(Entries on locating words and elements)
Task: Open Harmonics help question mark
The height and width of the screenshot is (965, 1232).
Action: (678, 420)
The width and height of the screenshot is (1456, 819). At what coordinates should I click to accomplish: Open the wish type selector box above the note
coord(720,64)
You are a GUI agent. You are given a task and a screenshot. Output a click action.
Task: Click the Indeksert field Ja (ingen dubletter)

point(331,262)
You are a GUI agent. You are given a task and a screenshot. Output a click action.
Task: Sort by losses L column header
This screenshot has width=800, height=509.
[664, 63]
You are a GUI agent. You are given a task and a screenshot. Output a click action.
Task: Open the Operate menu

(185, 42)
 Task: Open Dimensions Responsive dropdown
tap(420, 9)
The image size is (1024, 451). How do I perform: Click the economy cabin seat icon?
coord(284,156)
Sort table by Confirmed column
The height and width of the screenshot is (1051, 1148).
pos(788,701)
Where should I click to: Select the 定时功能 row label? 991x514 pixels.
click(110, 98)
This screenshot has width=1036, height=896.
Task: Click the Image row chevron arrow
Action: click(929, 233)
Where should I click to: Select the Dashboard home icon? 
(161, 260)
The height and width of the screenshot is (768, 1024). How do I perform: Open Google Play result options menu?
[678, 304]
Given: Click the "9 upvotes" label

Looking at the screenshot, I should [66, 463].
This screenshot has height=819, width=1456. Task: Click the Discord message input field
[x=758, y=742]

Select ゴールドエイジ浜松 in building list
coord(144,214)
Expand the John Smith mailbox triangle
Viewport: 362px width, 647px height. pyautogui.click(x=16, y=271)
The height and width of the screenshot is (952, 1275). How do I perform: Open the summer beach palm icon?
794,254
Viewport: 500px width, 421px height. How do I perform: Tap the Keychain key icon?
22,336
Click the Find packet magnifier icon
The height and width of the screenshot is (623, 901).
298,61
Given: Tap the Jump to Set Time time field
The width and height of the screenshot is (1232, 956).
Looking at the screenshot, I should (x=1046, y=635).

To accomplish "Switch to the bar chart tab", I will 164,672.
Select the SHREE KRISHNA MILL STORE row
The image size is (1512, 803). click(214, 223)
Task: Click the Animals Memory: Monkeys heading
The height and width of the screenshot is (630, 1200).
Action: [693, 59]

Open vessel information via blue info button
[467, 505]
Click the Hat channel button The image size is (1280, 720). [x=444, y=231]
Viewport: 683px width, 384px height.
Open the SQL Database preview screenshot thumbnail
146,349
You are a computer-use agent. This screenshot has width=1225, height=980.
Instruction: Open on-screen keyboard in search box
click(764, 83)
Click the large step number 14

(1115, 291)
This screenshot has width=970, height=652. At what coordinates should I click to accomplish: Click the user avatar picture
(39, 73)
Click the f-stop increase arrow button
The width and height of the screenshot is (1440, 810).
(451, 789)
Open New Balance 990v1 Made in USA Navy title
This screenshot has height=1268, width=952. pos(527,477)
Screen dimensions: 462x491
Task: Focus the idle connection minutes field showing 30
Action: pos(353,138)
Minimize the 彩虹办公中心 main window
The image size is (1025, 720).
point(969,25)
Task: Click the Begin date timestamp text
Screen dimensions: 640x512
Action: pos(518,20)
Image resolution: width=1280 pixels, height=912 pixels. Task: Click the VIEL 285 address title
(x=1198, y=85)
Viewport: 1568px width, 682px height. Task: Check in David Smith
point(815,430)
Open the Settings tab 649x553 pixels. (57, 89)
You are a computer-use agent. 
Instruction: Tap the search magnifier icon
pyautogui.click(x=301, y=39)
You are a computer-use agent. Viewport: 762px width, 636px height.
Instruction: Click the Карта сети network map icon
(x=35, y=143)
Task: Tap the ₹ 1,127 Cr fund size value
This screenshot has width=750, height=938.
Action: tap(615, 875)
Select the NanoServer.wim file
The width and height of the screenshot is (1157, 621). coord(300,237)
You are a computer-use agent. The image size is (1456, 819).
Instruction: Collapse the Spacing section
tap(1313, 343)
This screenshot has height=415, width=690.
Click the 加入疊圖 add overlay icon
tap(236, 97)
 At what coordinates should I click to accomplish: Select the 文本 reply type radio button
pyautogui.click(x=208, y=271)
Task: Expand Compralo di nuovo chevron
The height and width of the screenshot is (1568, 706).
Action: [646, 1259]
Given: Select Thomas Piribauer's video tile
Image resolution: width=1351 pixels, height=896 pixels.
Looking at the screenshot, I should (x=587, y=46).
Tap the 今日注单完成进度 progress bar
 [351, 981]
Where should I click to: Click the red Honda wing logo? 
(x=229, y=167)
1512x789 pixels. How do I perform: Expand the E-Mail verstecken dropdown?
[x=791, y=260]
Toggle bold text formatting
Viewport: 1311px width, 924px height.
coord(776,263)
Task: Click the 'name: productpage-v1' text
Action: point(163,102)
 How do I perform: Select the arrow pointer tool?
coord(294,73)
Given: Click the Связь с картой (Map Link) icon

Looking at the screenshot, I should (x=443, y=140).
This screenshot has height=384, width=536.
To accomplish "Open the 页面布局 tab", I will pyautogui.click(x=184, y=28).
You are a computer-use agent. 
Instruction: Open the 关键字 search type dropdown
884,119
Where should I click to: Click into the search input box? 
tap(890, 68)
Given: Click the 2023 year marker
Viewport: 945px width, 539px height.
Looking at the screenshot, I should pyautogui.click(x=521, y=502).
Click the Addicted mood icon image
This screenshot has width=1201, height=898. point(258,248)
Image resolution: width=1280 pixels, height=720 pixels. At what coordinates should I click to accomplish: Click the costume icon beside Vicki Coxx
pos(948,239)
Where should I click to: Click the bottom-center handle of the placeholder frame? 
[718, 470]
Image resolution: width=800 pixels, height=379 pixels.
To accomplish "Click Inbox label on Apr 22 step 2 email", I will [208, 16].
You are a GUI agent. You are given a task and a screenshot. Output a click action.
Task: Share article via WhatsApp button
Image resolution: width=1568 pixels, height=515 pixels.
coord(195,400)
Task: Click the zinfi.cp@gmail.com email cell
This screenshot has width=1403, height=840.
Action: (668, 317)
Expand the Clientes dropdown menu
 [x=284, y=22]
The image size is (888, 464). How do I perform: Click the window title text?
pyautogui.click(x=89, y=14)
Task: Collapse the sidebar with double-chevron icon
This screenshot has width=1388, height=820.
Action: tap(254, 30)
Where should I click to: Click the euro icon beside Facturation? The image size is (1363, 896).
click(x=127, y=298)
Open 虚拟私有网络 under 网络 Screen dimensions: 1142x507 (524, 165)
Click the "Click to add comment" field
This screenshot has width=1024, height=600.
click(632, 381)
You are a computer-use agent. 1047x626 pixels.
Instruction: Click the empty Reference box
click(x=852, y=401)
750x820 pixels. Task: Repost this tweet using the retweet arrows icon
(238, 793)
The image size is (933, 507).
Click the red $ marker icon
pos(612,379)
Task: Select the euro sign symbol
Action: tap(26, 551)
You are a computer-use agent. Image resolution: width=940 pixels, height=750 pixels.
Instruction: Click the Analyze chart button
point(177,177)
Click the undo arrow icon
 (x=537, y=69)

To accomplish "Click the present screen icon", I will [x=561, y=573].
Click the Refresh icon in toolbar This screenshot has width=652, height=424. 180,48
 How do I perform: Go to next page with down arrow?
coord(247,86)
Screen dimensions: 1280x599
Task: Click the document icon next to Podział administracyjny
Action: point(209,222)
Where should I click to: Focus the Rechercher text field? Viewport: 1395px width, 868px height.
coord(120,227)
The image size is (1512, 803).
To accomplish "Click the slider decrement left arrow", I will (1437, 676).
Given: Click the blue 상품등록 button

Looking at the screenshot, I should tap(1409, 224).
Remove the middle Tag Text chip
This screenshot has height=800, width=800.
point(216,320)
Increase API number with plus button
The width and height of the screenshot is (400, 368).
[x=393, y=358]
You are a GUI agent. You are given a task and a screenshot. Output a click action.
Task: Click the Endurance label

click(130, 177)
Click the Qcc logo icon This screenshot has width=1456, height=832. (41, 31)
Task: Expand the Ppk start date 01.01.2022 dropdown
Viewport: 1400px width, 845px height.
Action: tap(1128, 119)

_What is asked_
Please render the listing as a JSON list of strings, one string per line with blank lines omitted. Begin at the first line of the listing and stop after the line that has "pos(788,701)".

_Answer_
[
  "Task: Open Harmonics help question mark",
  "The height and width of the screenshot is (965, 1232).",
  "Action: (678, 420)",
  "The width and height of the screenshot is (1456, 819). At what coordinates should I click to accomplish: Open the wish type selector box above the note",
  "coord(720,64)",
  "You are a GUI agent. You are given a task and a screenshot. Output a click action.",
  "Task: Click the Indeksert field Ja (ingen dubletter)",
  "point(331,262)",
  "You are a GUI agent. You are given a task and a screenshot. Output a click action.",
  "Task: Sort by losses L column header",
  "This screenshot has width=800, height=509.",
  "[664, 63]",
  "You are a GUI agent. You are given a task and a screenshot. Output a click action.",
  "Task: Open the Operate menu",
  "(185, 42)",
  " Task: Open Dimensions Responsive dropdown",
  "tap(420, 9)",
  "The image size is (1024, 451). How do I perform: Click the economy cabin seat icon?",
  "coord(284,156)",
  "Sort table by Confirmed column",
  "The height and width of the screenshot is (1051, 1148).",
  "pos(788,701)"
]